The joys of PHP



  • PHP is both a nice powerful language and also a series of infuriating hacks. But this post isn't about debating the merits/drawbacks of the language... Sometimes the biggest WTFs regarding PHP come from the on-line PHP documentation... particularly the commentary on certain pages.

     

    In any cases, some "helpful" individual will paste in their multi-megabyte-worth-of-code solution to accomplish what a one-or-two line built-in function already does. Case in point, on the 'preg_split' manual page, there's a comment from Aug 21/05, on how this person was using preg_split to limit the length of an SHA1 hash. I won't paste the code here, you can see it via the link above, but suffice it to say, this person wrote their own function to do string length limiting by splitting a string into an array of characters, looping over the array and rebuilding a new string, stopping when they've reached whatever limit was passed into the function.

    Total function length: 15 lines


    A followup comment by someone who knows a bit more about string manipulation proposed the following:

     

    $str = sha1('string to hash');

    echo substr($str, 0, 32);

     

     

     



  • Wow, and all that because he wants a 32-character SHA-1 string.



  • @MarcB said:


    A followup comment by someone who knows a bit more about string manipulation proposed the following:

     

    $str = sha1('string to hash');

    echo substr($str, 0, 32);

    The real WTF is using echo. Build the danged document (section) as a string, and then return it somewhere. Good lord, y'all!!!

    But seriously, I've converted enough series of 'print'/'echo' statements to string concatenation that I really, really don't like the looks of it, like, ever. :P



  • @fennec said:

    The real WTF is using echo. Build the danged document (section) as a string, and then return it somewhere. Good lord, y'all!!!

    But seriously, I've converted enough series of 'print'/'echo' statements to string concatenation that I really, really don't like the looks of it, like, ever. :P

    In this case, it's example code.

    But in general, building your whole document as a single string via a bunch of concatenations isn't always possible.  It chews up all kinds of memory and CPU time.  For example, if you're building a 80 meg CSV file, you're going to be a lot better off if you echo the lines as you go, so they can be sent out, rather than buffering the whole thing in a string.  There are places where inline echoes are entirely appropriate.   Necessary, even.

     



  • @merreborn said:

    @fennec said:

    The real WTF is using echo. Build the danged document (section) as a string, and then return it somewhere.

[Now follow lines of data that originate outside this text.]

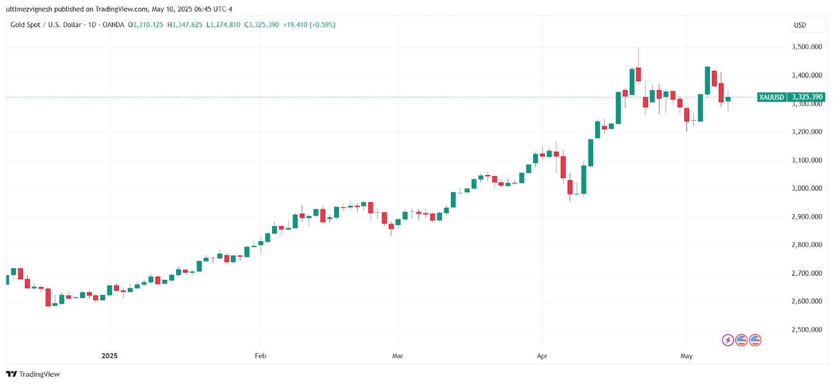Jump to the May time axis marker
This screenshot has height=384, width=834.
686,356
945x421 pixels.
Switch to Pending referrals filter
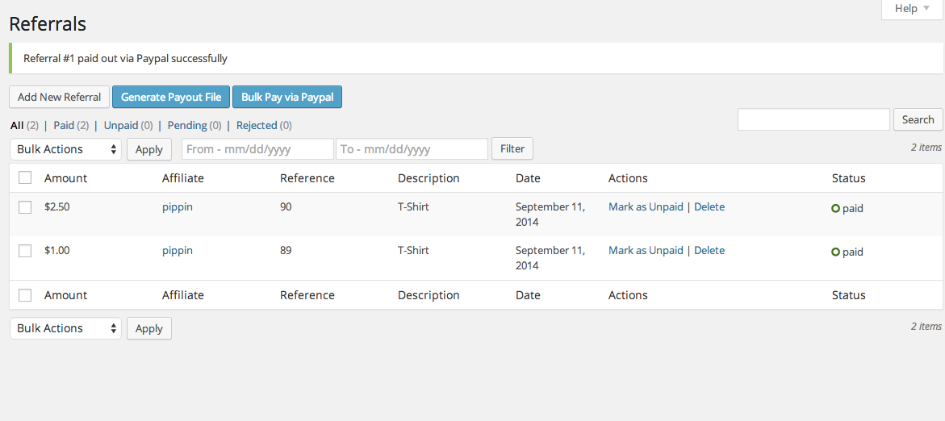click(187, 126)
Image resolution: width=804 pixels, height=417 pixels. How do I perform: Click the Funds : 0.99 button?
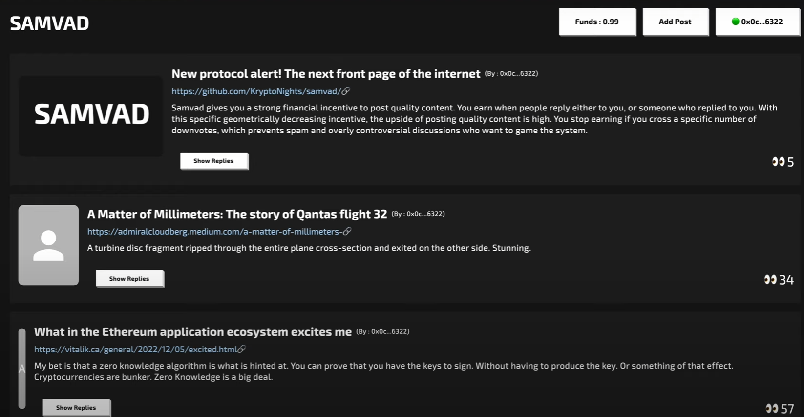click(x=597, y=22)
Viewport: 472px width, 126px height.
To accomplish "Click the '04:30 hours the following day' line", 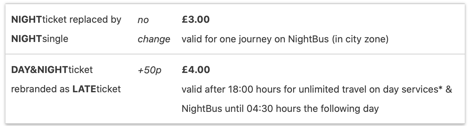I will 312,109.
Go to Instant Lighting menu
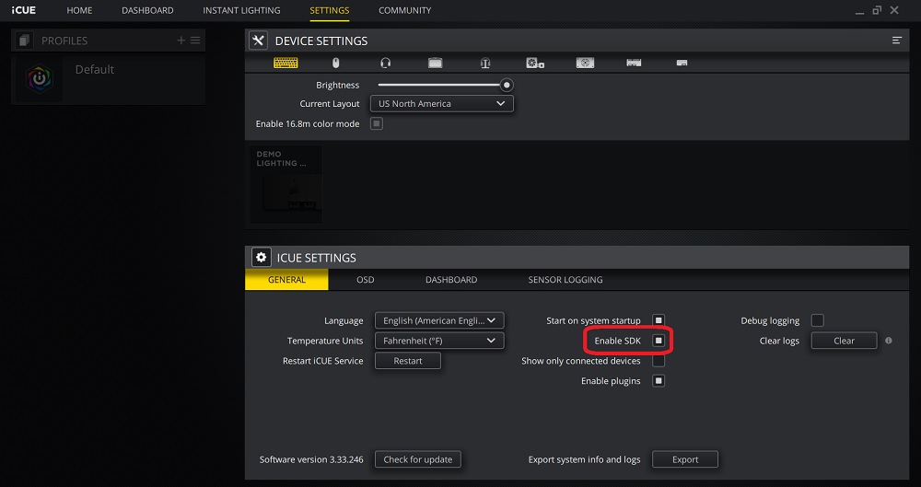This screenshot has height=487, width=921. [x=241, y=10]
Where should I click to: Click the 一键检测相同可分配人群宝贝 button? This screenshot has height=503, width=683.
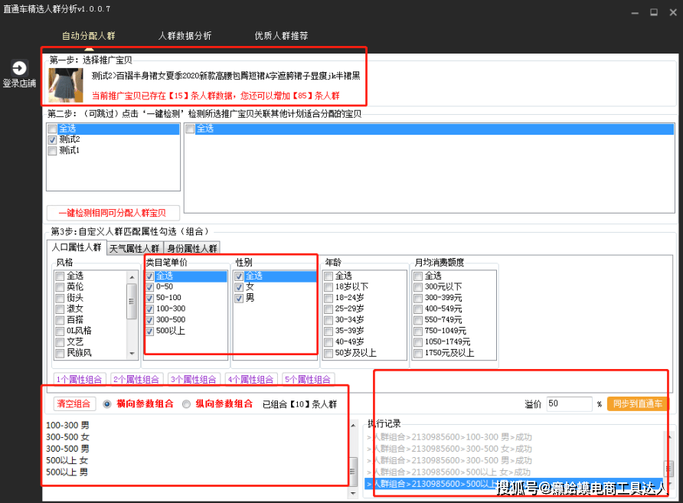click(x=113, y=213)
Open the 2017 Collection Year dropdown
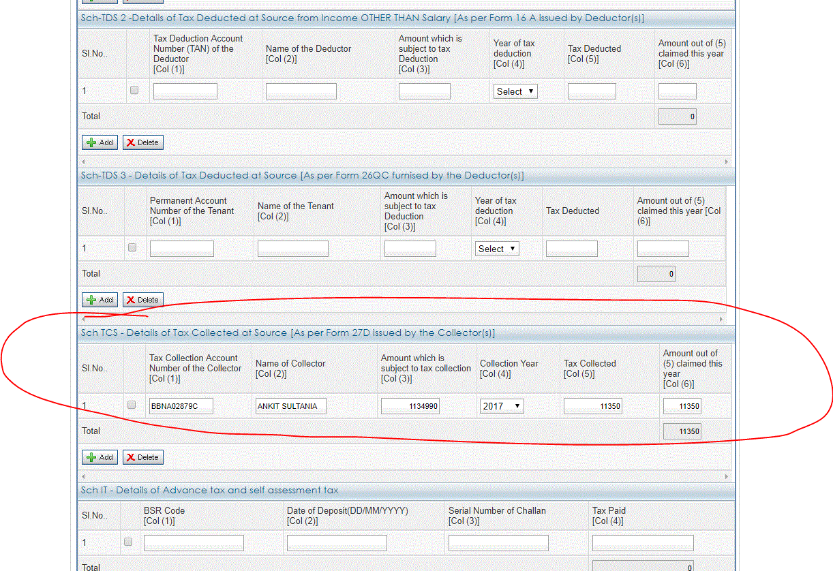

Good lord, y'all!!!

    But seriously, I've converted enough series of 'print'/'echo' statements to string concatenation that I really, really don't like the looks of it, like, ever. :P

    In this case, it's example code.

    But in general, building your whole document as a single string via a bunch of concatenations isn't always possible.  It chews up all kinds of memory and CPU time.  For example, if you're building a 80 meg CSV file, you're going to be a lot better off if you echo the lines as you go, so they can be sent out, rather than buffering the whole thing in a string.  There are places where inline echoes are entirely appropriate.   Necessary, even.

    Indeed.  At least php doesn't seem as bad as VBScript when it comes to concatenation.  In VBS, concatenation can result in exponential growth of memory required.  Do it too much and you're looking at minutes of execution time for something that should take less than a tenth of a second.



  • I found this one recently:

    http://pl2.php.net/manual/en/function.array-reduce.php

    Basically the function does the fold operation known from functional languages.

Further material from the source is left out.